──────── Supplied text

From: Eduard - Gabriel Munteanu
Date: Tuesday, August 19, 2008 - 10:43 am

Corrected the ABI description and the kmemtrace usage guide. Thanks to
Randy Dunlap for noticing these errors.

Signed-off-by: Eduard - Gabriel Munteanu <eduard.munteanu@linux360.ro>
---
 Documentation/ABI/testing/debugfs-kmemtrace |    2 +-
 Documentation/vm/kmemtrace.txt              |    2 +-
 2 files changed, 2 insertions(+), 2 deletions(-)

diff --git a/Documentation/ABI/testing/debugfs-kmemtrace b/Documentation/ABI/testing/debugfs-kmemtrace
index a5ff9a6..5e6a92a 100644
--- a/Documentation/ABI/testing/debugfs-kmemtrace
+++ b/Documentation/ABI/testing/debugfs-kmemtrace
@@ -63,7 +63,7 @@ Adding new data to the packet (features) is done at the end of the mandatory
 data:
 	Feature size	(2 byte)

────────────────
──────── Record extracts

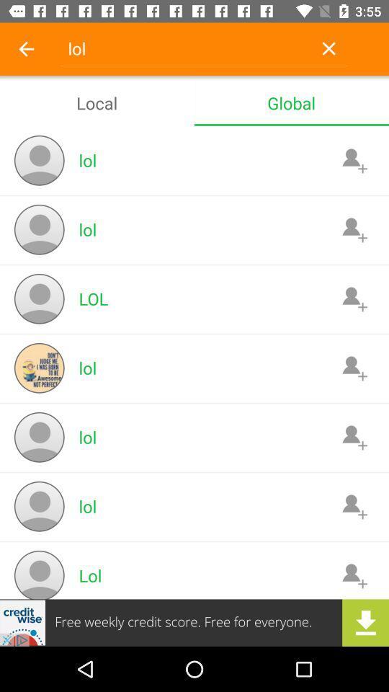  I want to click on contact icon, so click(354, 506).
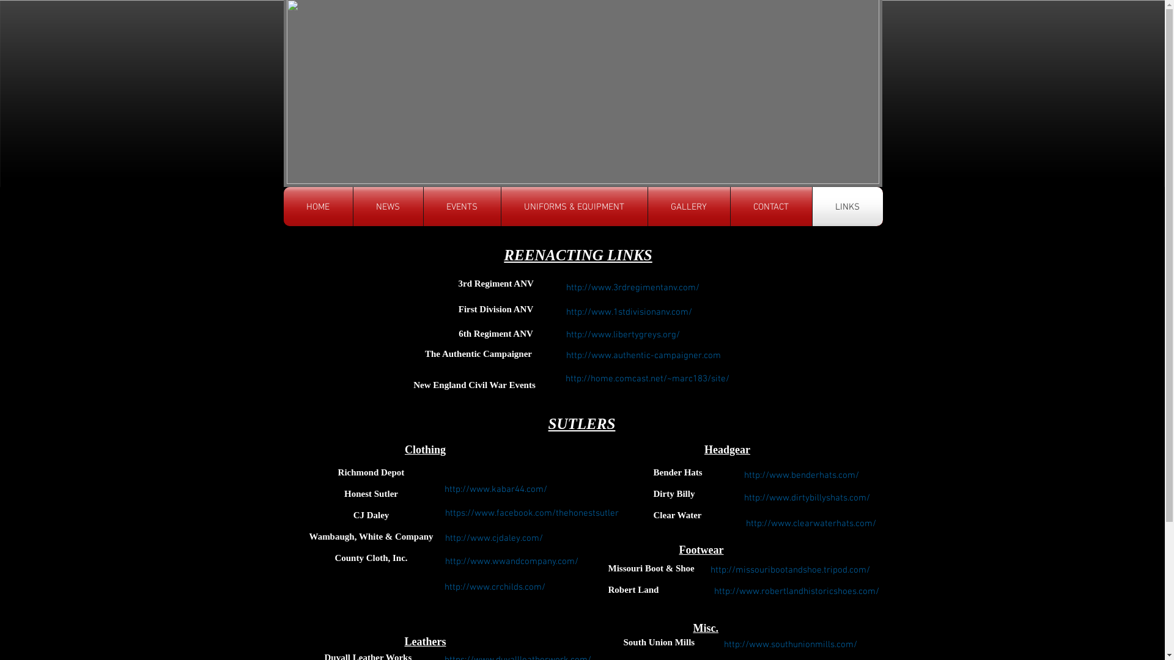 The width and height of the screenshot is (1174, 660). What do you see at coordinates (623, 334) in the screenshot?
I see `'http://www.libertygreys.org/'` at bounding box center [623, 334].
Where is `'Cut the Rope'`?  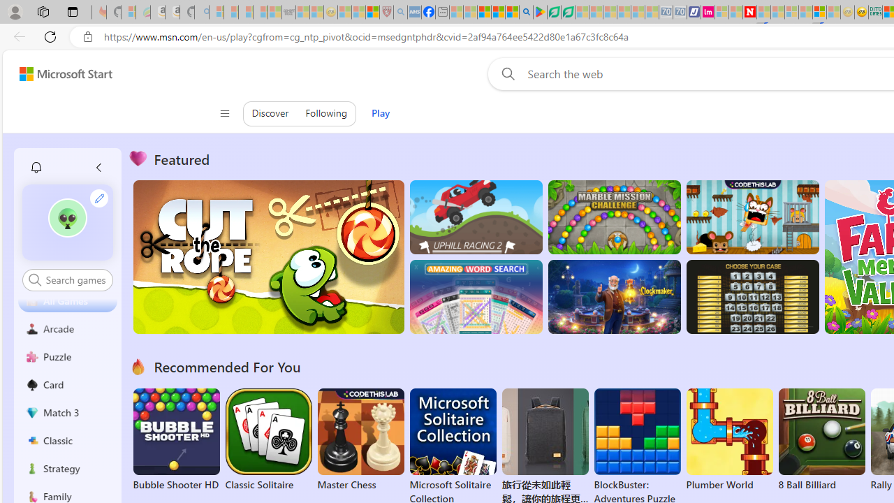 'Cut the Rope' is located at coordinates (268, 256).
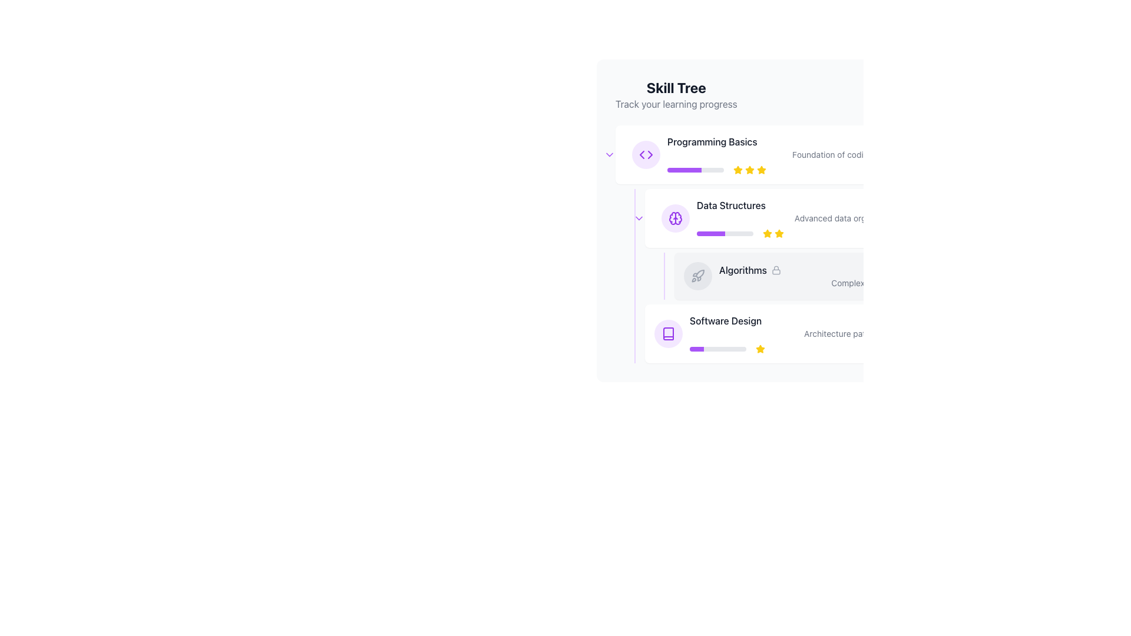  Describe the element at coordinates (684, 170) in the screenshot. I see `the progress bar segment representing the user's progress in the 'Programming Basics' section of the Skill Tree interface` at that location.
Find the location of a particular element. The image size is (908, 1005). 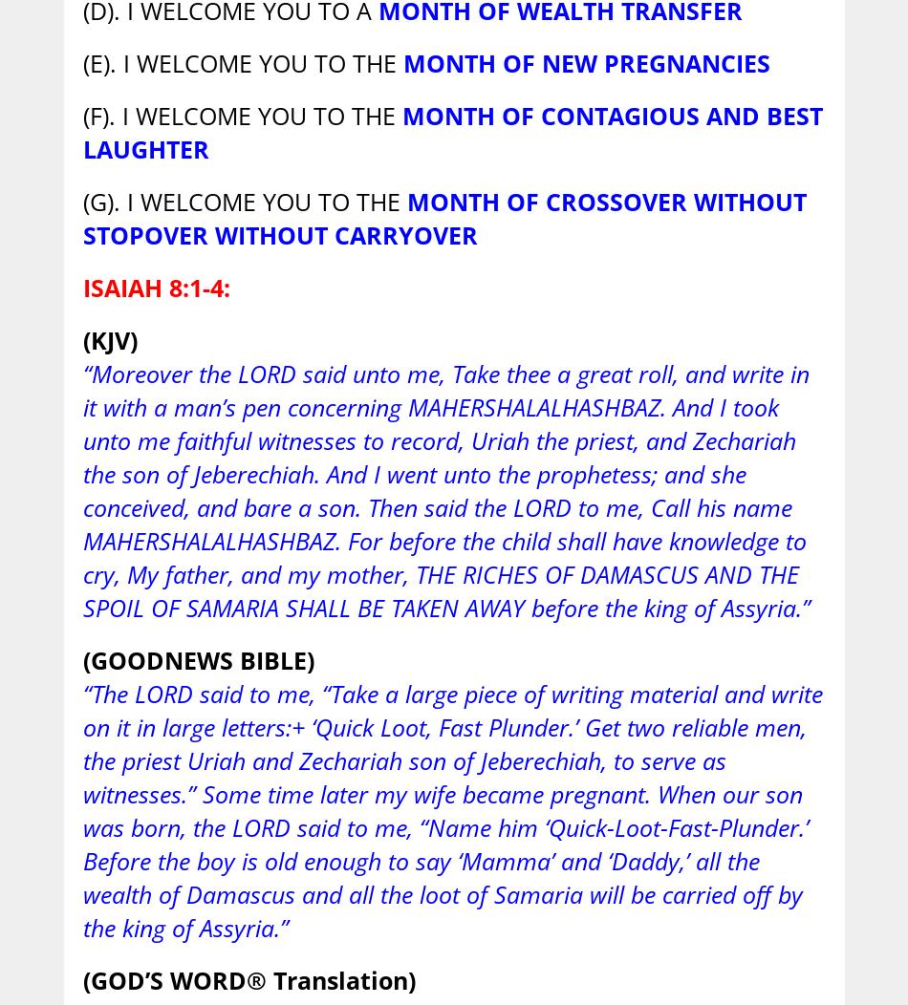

────────────────

Goals =>
1. Summarize the patch message in two sentences.
2. According to the patch message, who noticed the errors that were corrected?

Exercise solutions =>
1. Eduard - Gabriel Munteanu corrected the ABI description and the kmemtrace usage guide, thanking Randy Dunlap for noticing the errors. The change touches two files, Documentation/ABI/testing/debugfs-kmemtrace and Documentation/vm/kmemtrace.txt, with 2 insertions and 2 deletions.

2. Randy Dunlap